→ **Records supplied**:

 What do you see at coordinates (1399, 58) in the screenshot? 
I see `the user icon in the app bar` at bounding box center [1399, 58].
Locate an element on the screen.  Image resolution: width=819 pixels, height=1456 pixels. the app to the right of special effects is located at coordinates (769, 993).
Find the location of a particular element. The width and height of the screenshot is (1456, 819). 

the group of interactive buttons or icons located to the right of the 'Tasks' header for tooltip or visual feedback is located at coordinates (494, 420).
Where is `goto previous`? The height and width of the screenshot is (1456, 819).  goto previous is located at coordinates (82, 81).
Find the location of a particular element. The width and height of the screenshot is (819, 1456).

→ **The problem**: From the records above, pull out every line that contains the word "coordinates".

→ **Answer for this exercise**:
 What do you see at coordinates (1399, 58) in the screenshot? 
Locate an element on the screen.  Image resolution: width=819 pixels, height=1456 pixels. the app to the right of special effects is located at coordinates (769, 993).
the group of interactive buttons or icons located to the right of the 'Tasks' header for tooltip or visual feedback is located at coordinates (494, 420).
Where is `goto previous`? The height and width of the screenshot is (1456, 819).  goto previous is located at coordinates (82, 81).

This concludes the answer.